Times when you wanted to cry

Soldato
Joined
26 Feb 2009
Posts
14,814
Location
Exeter
It looks like there's a lot of people in similar jobs to myself here, so thought it would be amusing to share stories of times you've found mistakes, misconfigurations and just general idiocy on your network.

I'll start - I've been doing some reconfiguration and rebuilding of our AD, File and Exchange servers and all was going smoothly until I finished the work on the file server. As it was previously a combined DC/File server and I moved to a dedicated DC and standalone file server, I gave the old servers IP to the new DC and set up a DNS alias for the new file server. All was working fine until I noticed one of our Citrix servers wasnt loading the roaming profiles and I was getting DSAccess errors on the old Exchange server. After a bit of probing, flushng DNS caches and rebooting, I finally discovered what had been done..

Someone had thought it would be a good idea to fill the hosts file on each server with entries for EVERY other server. An easy fix but I did want to cry, I dont understand how someone can be so stupid. :confused:

Can anyone beat that? :D
 
Associate
Joined
13 Aug 2004
Posts
1,485
Location
Hampshire
Could write a book on this!

A recent contract was for a large government AD redesign. Appeared onsite and got taken through the current topology (which they had paid tens of thousands to a previous external IT 'partner' to comission). The first warning signs were seeing INT and CORP as the internal domain names, straight out of the Microsoft Active Directory for Dummies book.

Suffice to say there were countless misconfigurations (the best was finding 54 seperate group policies applied to a single OU as they didnt know that a single policy can emcompass multiple settings as well as having 30 domain controllers with only 2 set as global catalogs (one onsite the other remote, they did wonder why Exchange was timing out on GAL lookups).

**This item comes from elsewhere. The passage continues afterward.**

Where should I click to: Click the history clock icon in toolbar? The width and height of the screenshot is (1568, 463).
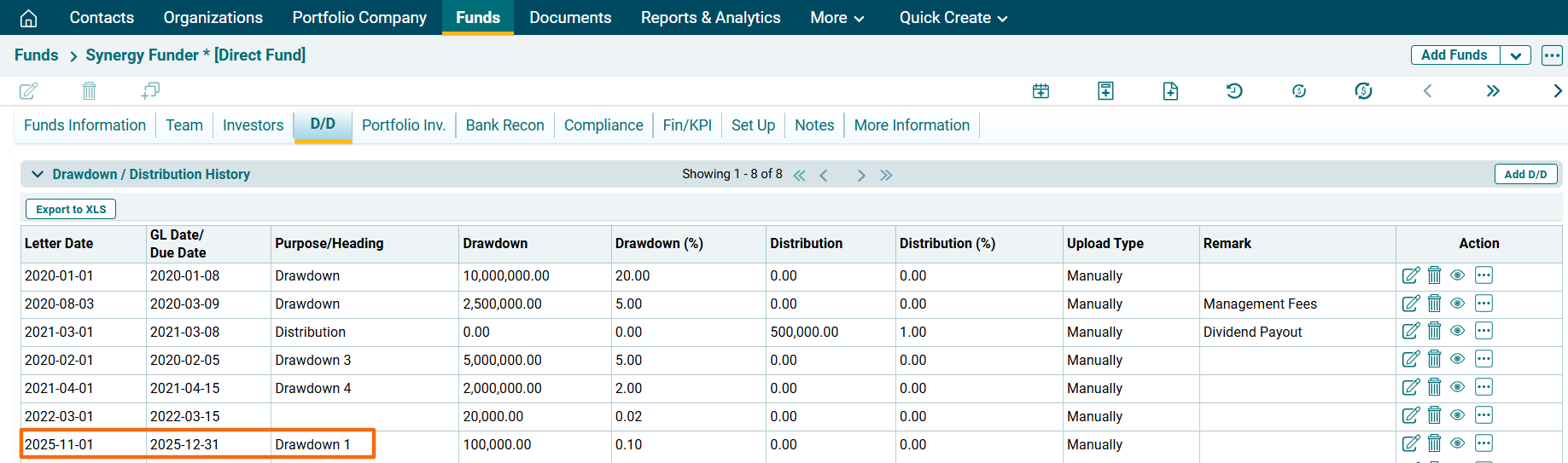[1234, 90]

Still....... you've got to laugh.......
 
Associate
Joined
16 Jan 2006
Posts
655
Location
Surrey
Still to this day, EVERY customer site I've been sent to (20 or so) pre domain migration with my current employer (of 7 years) has had their servers and workstations DNS pointing to their ISP's. This is one basic understanding that appears (in my experience) to not have fully sunk in yet - even to people claiming to be higly capable administrators with Windows and Directory Services.
 
Associate
Joined
29 Nov 2007
Posts
513
an old mate of mine about 4 years ago saw a couple of monkeys drop a fully loaded HP drive array down a flight of stairs whilst they were relocating the server to a "better" server room to help with network congestion........

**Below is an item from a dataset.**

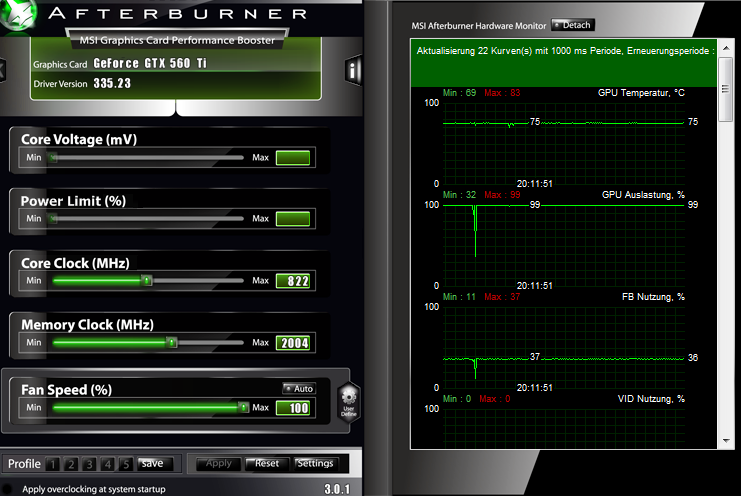
Task: Click the User Define fan gear icon
Action: 348,400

hence to say there was a database corruption on the exchange server and a couple of days downtime.

The exchange guy was in tears, my mate just laffed his ******* head off as he was in the network team watching a bout 11 disks clattering down the stairs.
 
Soldato
OP
Joined
26 Feb 2009
Posts
14,814
Location
Exeter
This is generally where strict change control and documentation comes into play, could have saved you a lot of time and effort.

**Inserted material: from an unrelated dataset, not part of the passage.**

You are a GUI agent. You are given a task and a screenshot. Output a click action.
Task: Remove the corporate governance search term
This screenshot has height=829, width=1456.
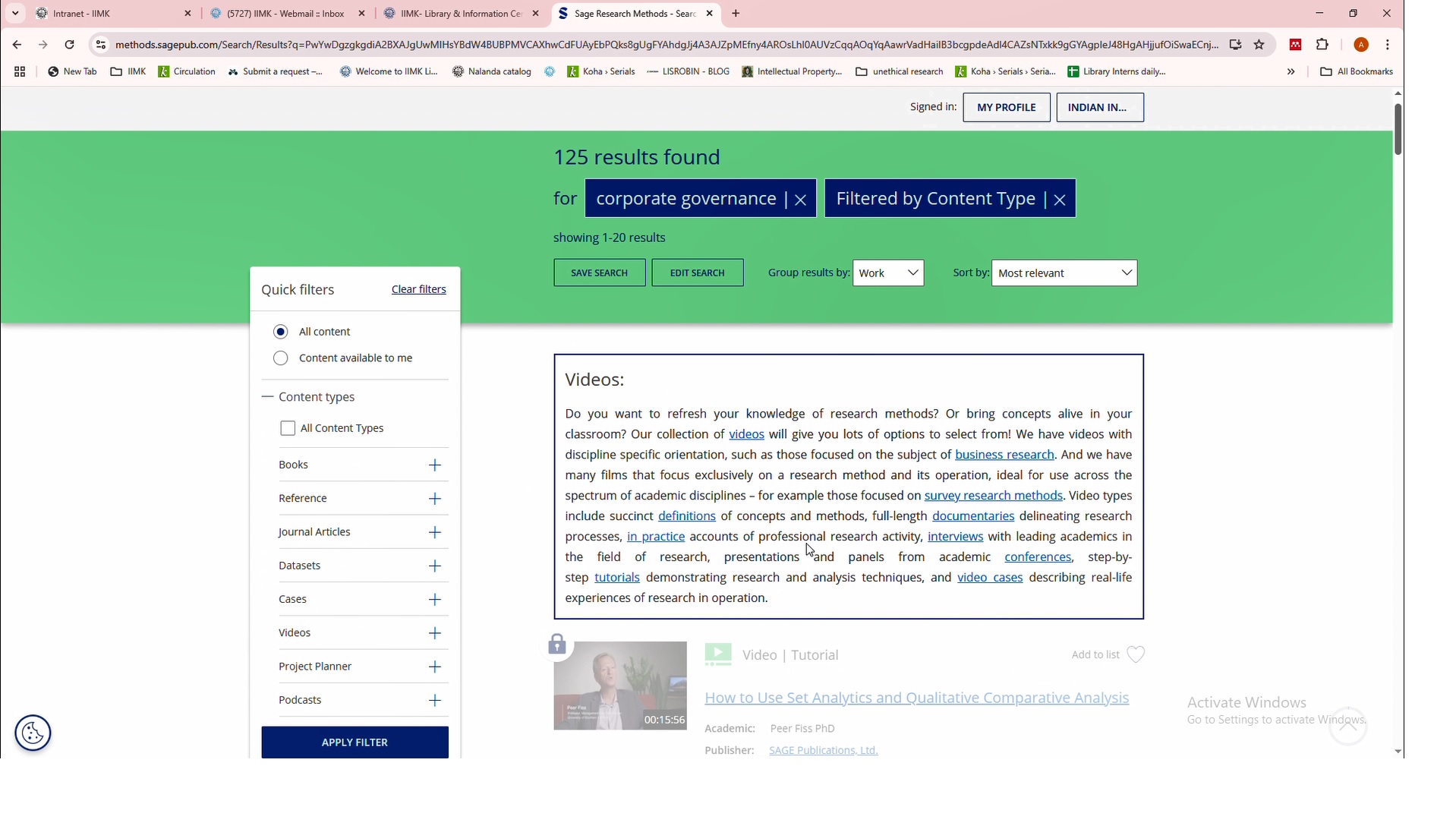800,200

I completely agree, although this problem dates back (the modified dates on the files were all 2006). Its something I've been pushing for but we're a small team (4 of us) so there's a bit of resistance to it. I cant see any point moving towards a full ITIL change control procedure, but a bit of control and documentation would help!

Oddly, the network was built as a 2003 domain, there's been no upgrades or migrations...
 
Soldato
Joined
28 Dec 2003
Posts
16,081
Was once called out to a customer whose server (which they took to rebooting every time anyone had a problem of any description) wouldn't boot at all.

Went onsite to find BOOT.INI was missing. Recreated it and all was fine.

I then set about tracking down what exactly had happened as I doubted even they were stupid enough to have deleted the file. After much searching I discovered that it was actually McAffee AV which they'd installed on the server. Apparently there was a known bug with the specific version they'd installed which, when the server software went online to check for updates for the first time, caused it to delete BOOT.INI !!!

Quite the most spectacular software bug I've ever come across, especially considering it was software designed to protect them. The most annoying thing was that McAffee support denied all knowledge of it and it took a lot of persistence and escalating before I actually spoke to someone who admitted to the bug. The minions were all obviously under strict instructions never to admit to it.
 
Soldato
Joined
18 Oct 2002
Posts
5,299
Came across a customer with approx 40 PCs, one domain controller which was also running Exchange. No machines were joined to the domain and all were using workstation based routes and hosts files. After moving them to a brand spanking new SAS based server and joining all to the domain, the 'network' slowed to a crawl. This is one of these *wtf* moments when you know the new solution should utterly own what the customer previously had.
After some (loads) digging, I found the previous supplier had amended the %PATH% on EVERY machine to a UNC address of an old w2k fileserver they were using because none of them were joined to the domain.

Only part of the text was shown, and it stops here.